• **What to do**:
Given these entries, repeat exactly the lines starting with the one that has "Instruction: Click the" and going on through the one that has "Given: Click save-all", both included, but none of the pictures.

--- The data Enclosed Below ---

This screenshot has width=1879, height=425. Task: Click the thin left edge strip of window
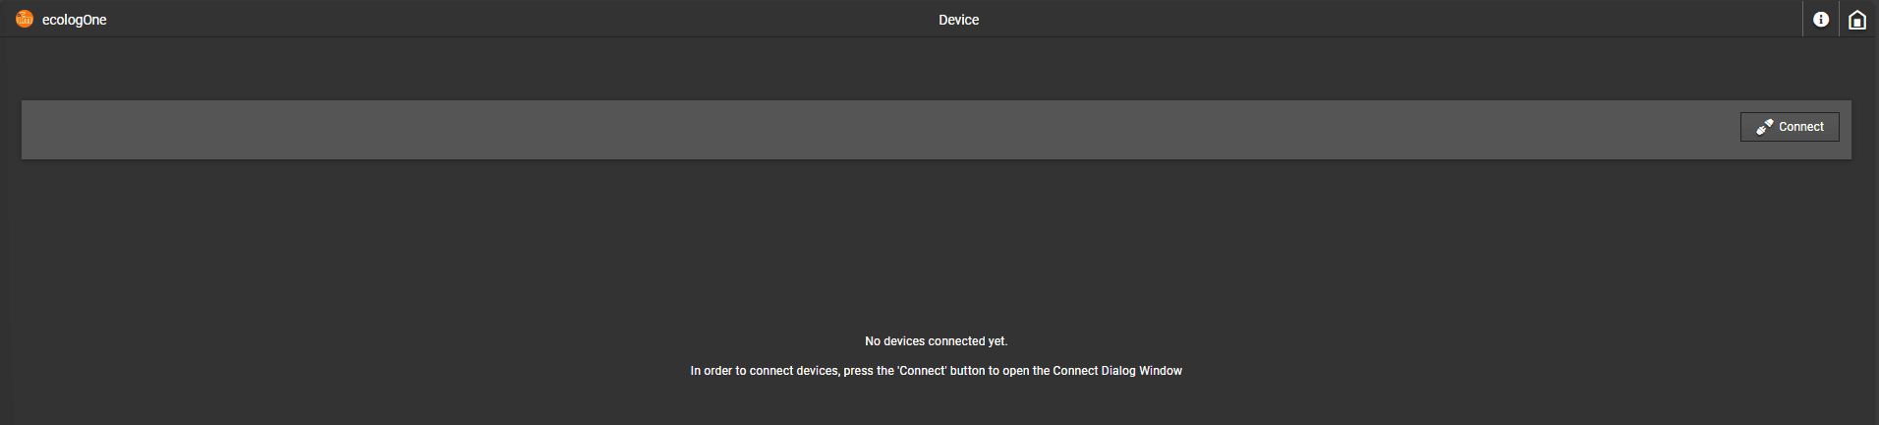[6, 231]
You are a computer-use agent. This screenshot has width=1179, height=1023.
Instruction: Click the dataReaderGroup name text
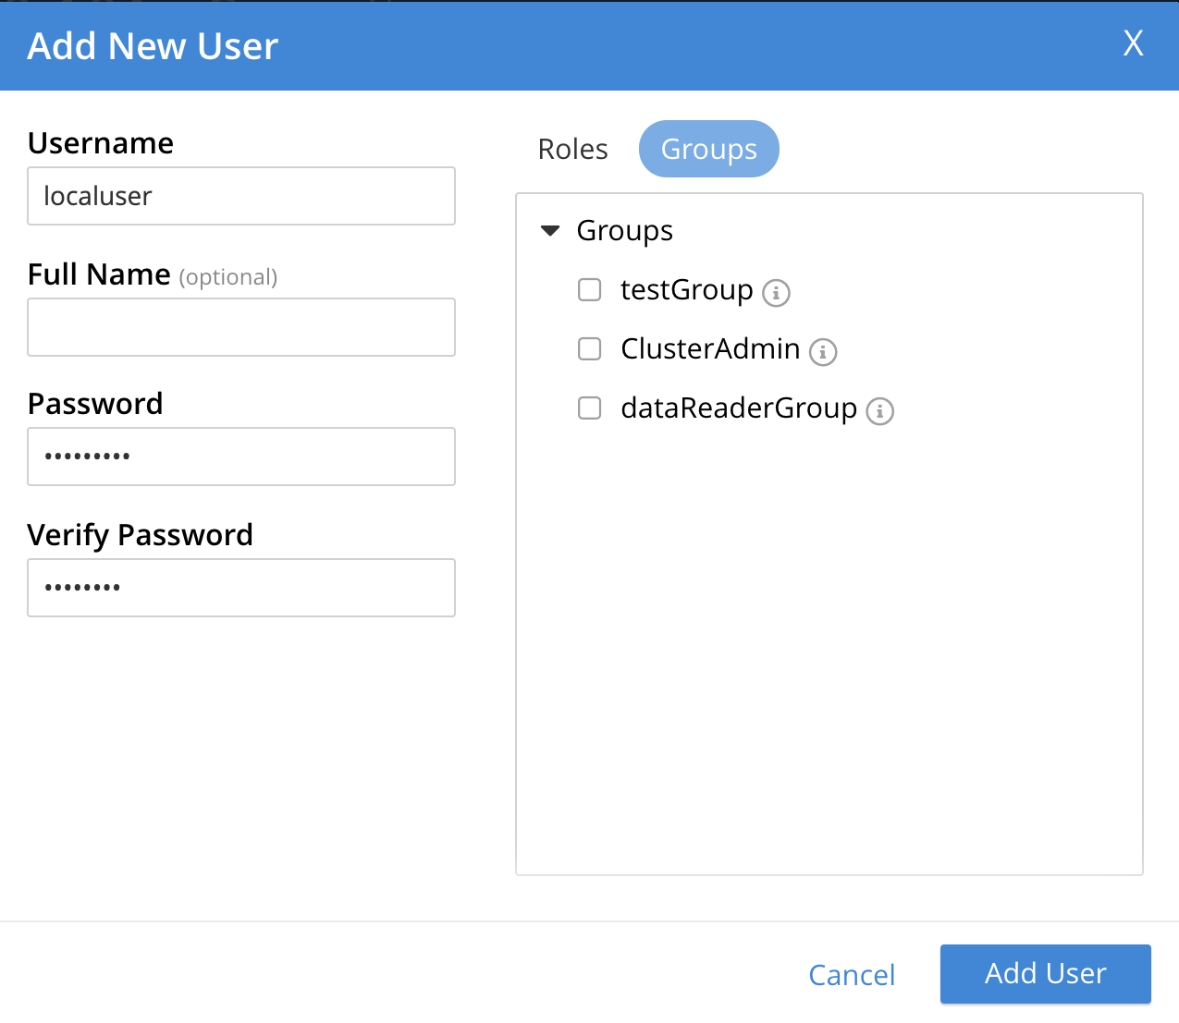(738, 408)
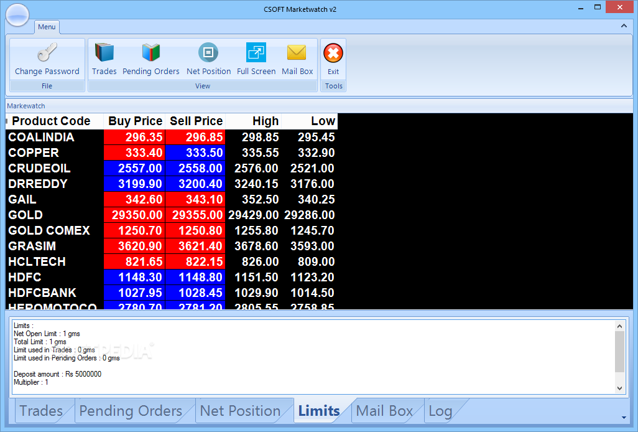Viewport: 638px width, 432px height.
Task: Switch to Full Screen view
Action: (x=256, y=53)
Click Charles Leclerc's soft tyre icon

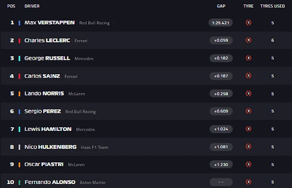click(x=248, y=40)
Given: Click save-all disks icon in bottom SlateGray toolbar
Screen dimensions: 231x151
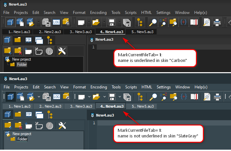Looking at the screenshot, I should pyautogui.click(x=127, y=97).
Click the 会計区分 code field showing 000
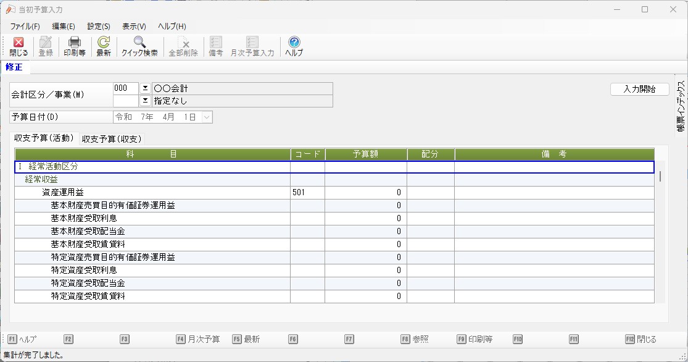The width and height of the screenshot is (688, 362). tap(126, 88)
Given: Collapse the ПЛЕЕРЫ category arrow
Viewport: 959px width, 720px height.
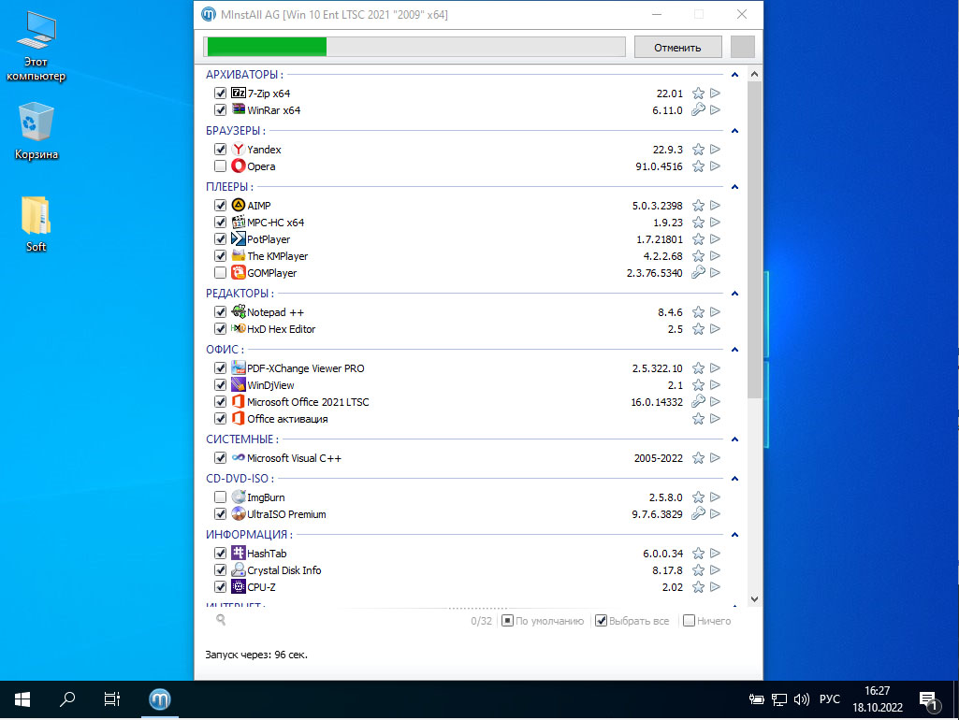Looking at the screenshot, I should pyautogui.click(x=734, y=187).

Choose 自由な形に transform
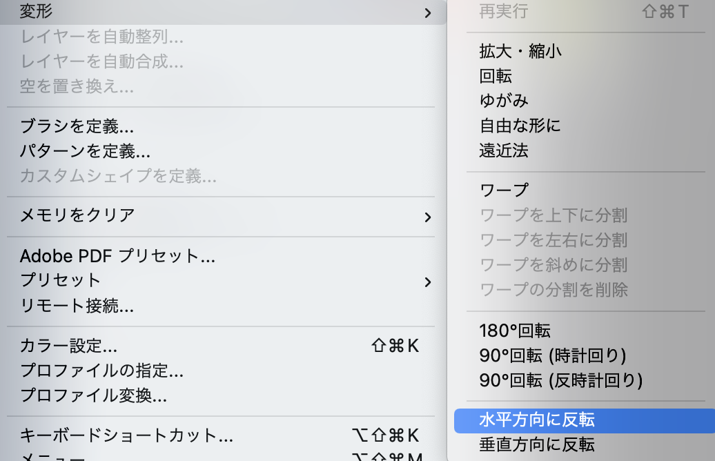520,126
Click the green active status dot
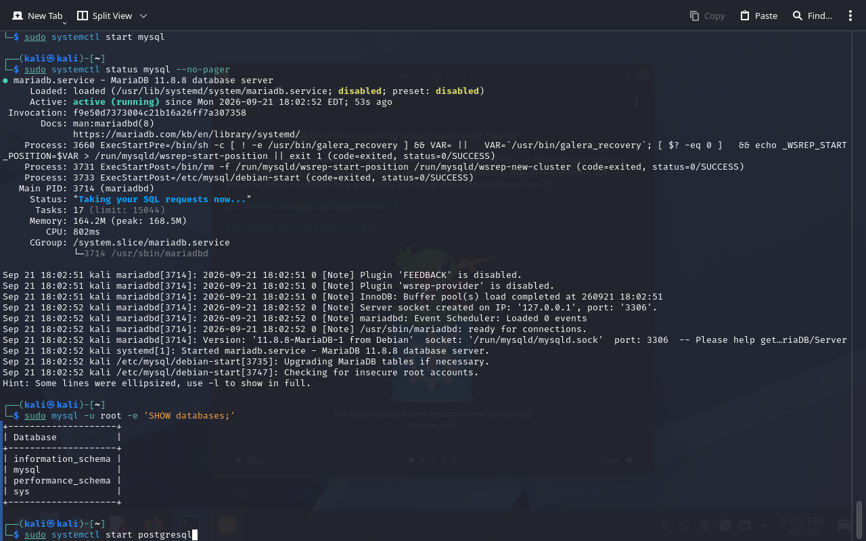 tap(5, 80)
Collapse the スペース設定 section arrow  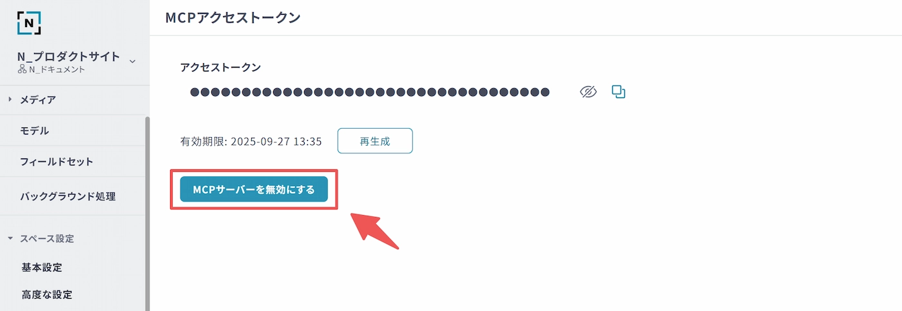pyautogui.click(x=10, y=238)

--- End of Enclosed The data ---

• **Exercise output**:
Instruction: Click the dataReaderGroup name text
(738, 408)
Viewport: 638px width, 432px height.
Task: Switch to Full Screen view
Action: (x=256, y=53)
Click Charles Leclerc's soft tyre icon

click(x=248, y=40)
Given: Click save-all disks icon in bottom SlateGray toolbar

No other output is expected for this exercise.